Background information
- Born: March 28, 1906 Toronto, Ontario
- Died: May 6, 2002 (aged 96) Victoria, British Columbia
- Occupations: Violinist, teacher, composer

= Murray Adaskin =

Canadian violinist, teacher and composer

Murray Adaskin (March 28, 1906 – May 6, 2002) was a Canadian violinist, teacher, and composer.

==Biography==

Born in Toronto to Latvian Jewish immigrant parents, Adaskin was introduced to the violin by his brother, Harry; he also studied in Paris with Marcel Chailley (1929), and in Toronto with Luigi von Kunits, William Primrose (1937), and Kathleen Parlow (1941-43). His professional career began with playing accompaniment music for silent movies in theatres. He also was a member of the Toronto Symphony Orchestra from 1923-36. From 1938-52, he led the Toronto Trio at the Royal York Hotel, playing the Stradivarius that been gifted to him.

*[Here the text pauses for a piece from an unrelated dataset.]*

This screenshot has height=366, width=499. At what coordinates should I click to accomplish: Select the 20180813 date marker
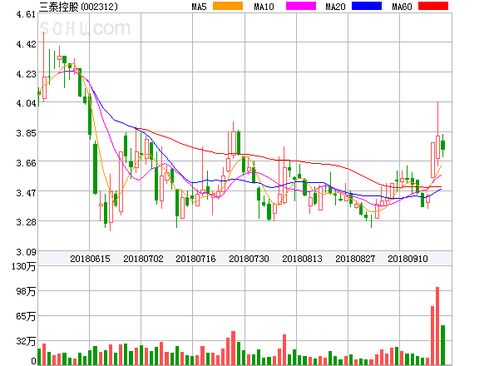[x=302, y=259]
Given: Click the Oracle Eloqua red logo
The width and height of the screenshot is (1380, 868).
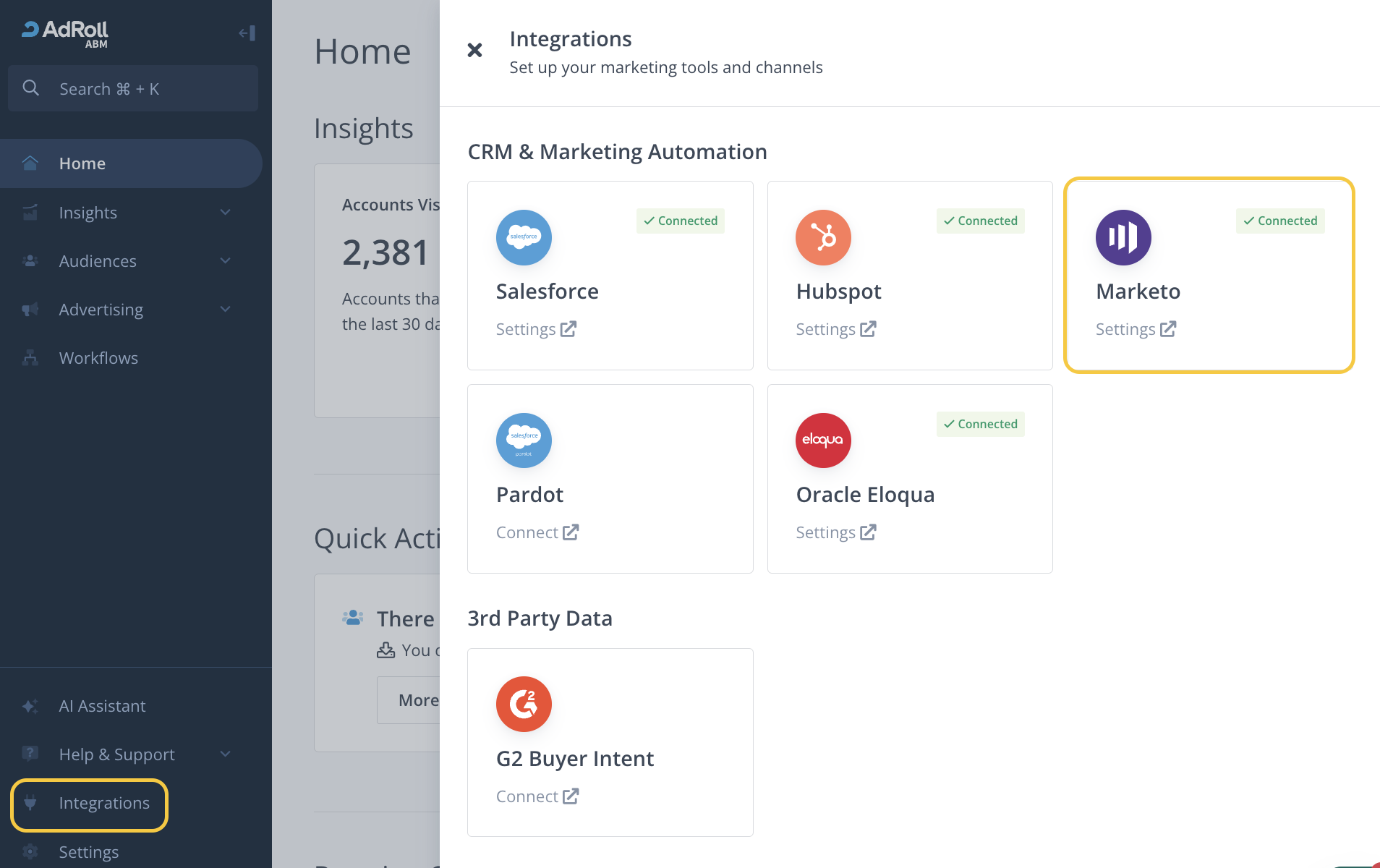Looking at the screenshot, I should coord(823,441).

During the 1940s, he commenced compositional studies with John Weinzweig, Charles Jones and Darius Milhaud at the Music Academy of the West. From 1952-66, he headed the music department at the University of Saskatchewan, where he continued as composer-in-residence until 1972; he also conducted the Saskatoon Symphony from 1957-60. Among his notable pupils were composers Boyd McDonald, Paul Pedersen, Rodney Sharman and Timothy Williams, and violinist Andrew Dawes. A founding member of the Canadian League of Composers, Adaskin composed more than half of his oeuvre of 130 compositions after retiring to Victoria in 1973.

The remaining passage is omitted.